Signed-off-by: Chenyi Qiang<chenyi.qi...@intel.com>
<...>
+
+int ram_block_attribute_realize(RamBlockAttribute *attr, MemoryRegion
*mr)
+{
+ uint64_t shared_bitmap_size;
+ const int block_size = qemu_real_host_page_size();
+ int ret;
+
+ shared_bitmap_size = ROUND_UP(mr->size, block_size) / block_size;
+
+ attr->mr = mr;
+ ret = memory_region_set_generic_state_manager(mr,
GENERIC_STATE_MANAGER(attr));
+ if (ret) {
+ return ret;
+ }
+ attr->shared_bitmap_size = shared_bitmap_size;
+ attr->shared_bitmap = bitmap_new(shared_bitmap_size);
Above introduces a bitmap to track the private/shared state of each 4KB
page. While functional, for large RAM blocks managed by guest_memfd,
this could lead to significant memory consumption.
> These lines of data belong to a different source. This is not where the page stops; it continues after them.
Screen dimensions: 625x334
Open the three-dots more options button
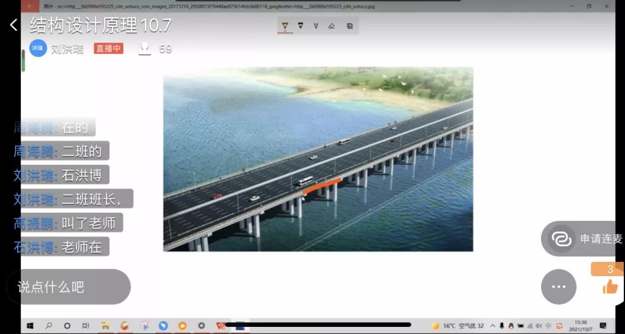559,287
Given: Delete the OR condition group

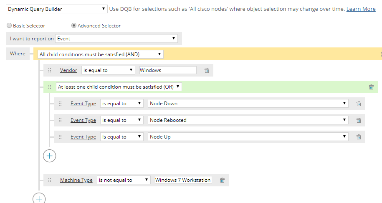Looking at the screenshot, I should (371, 87).
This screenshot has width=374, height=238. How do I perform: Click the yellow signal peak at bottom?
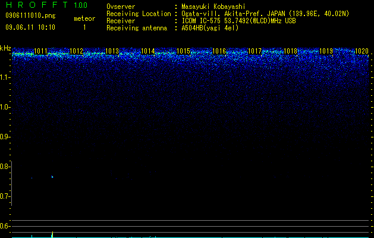[x=52, y=234]
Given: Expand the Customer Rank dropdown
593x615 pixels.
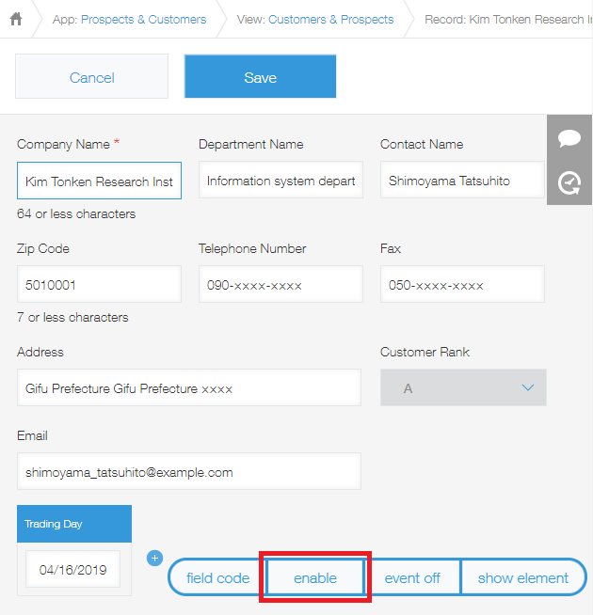Looking at the screenshot, I should tap(463, 387).
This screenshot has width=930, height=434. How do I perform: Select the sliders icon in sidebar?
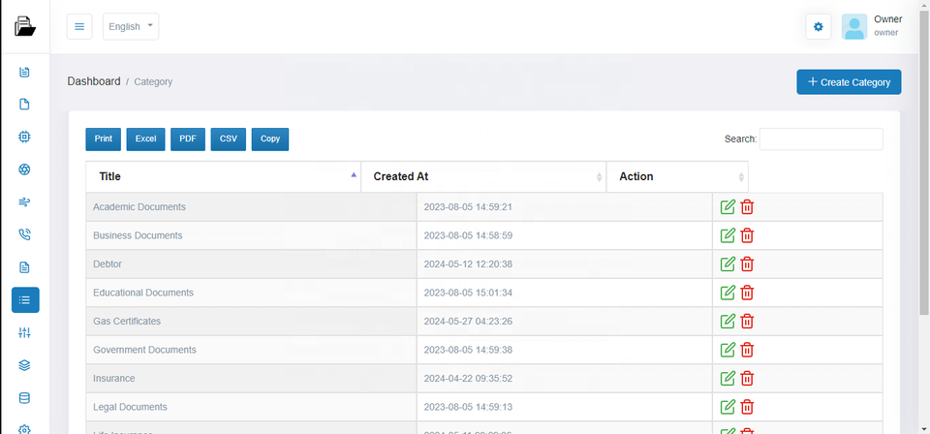(25, 333)
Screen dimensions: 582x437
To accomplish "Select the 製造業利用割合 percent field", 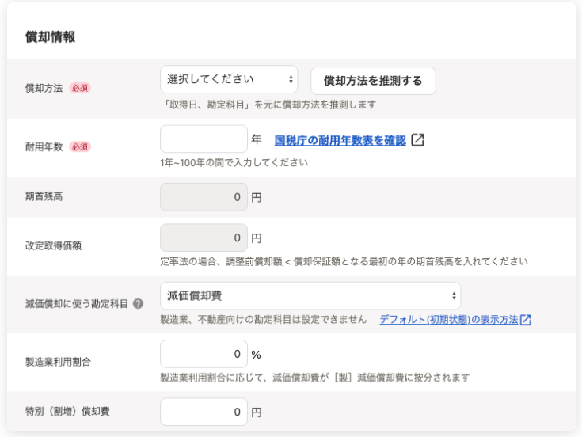I will pos(204,354).
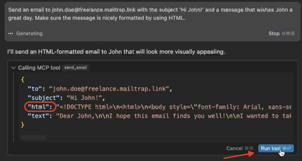Click the assistant's HTML-formatted email reply text
302x161 pixels.
click(116, 52)
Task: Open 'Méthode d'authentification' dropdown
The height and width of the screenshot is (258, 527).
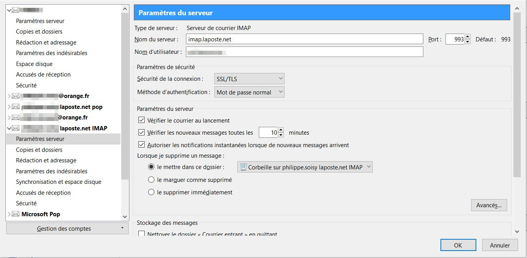Action: click(x=249, y=92)
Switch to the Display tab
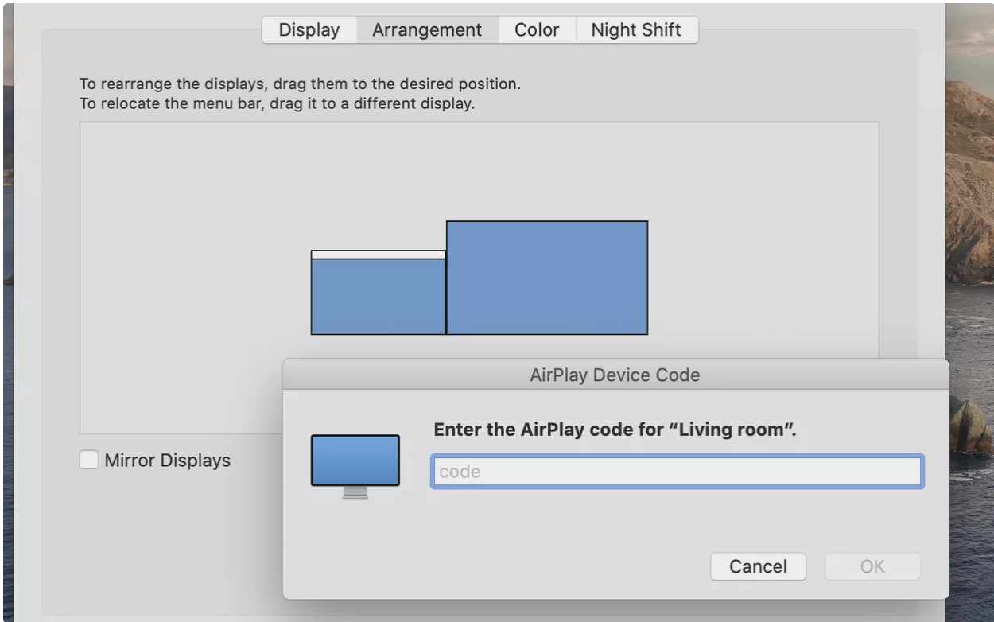Image resolution: width=994 pixels, height=622 pixels. 309,30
Have you considered an alternative like a Maple Tree or a generic
interval tree? Both are often more memory-efficient for tracking ranges
of contiguous states.
Maybe not necessary. The memory overhead is 1 bit per page
(1/(4096*8)=0.003%). I think it is not too much.
It's certainly not optimal.
IIRC, QEMU already maintains 3 dirty bitmaps in
ram_list.dirty_memory (DIRTY_MEMORY_NUM = 3) for guest ram.
With KVM, we also allocate yet another dirty bitmap without
KVM_MEM_LOG_DIRTY_PAGES.
Assuming a 4 TiB VM, a single bitmap should be 128 MiB.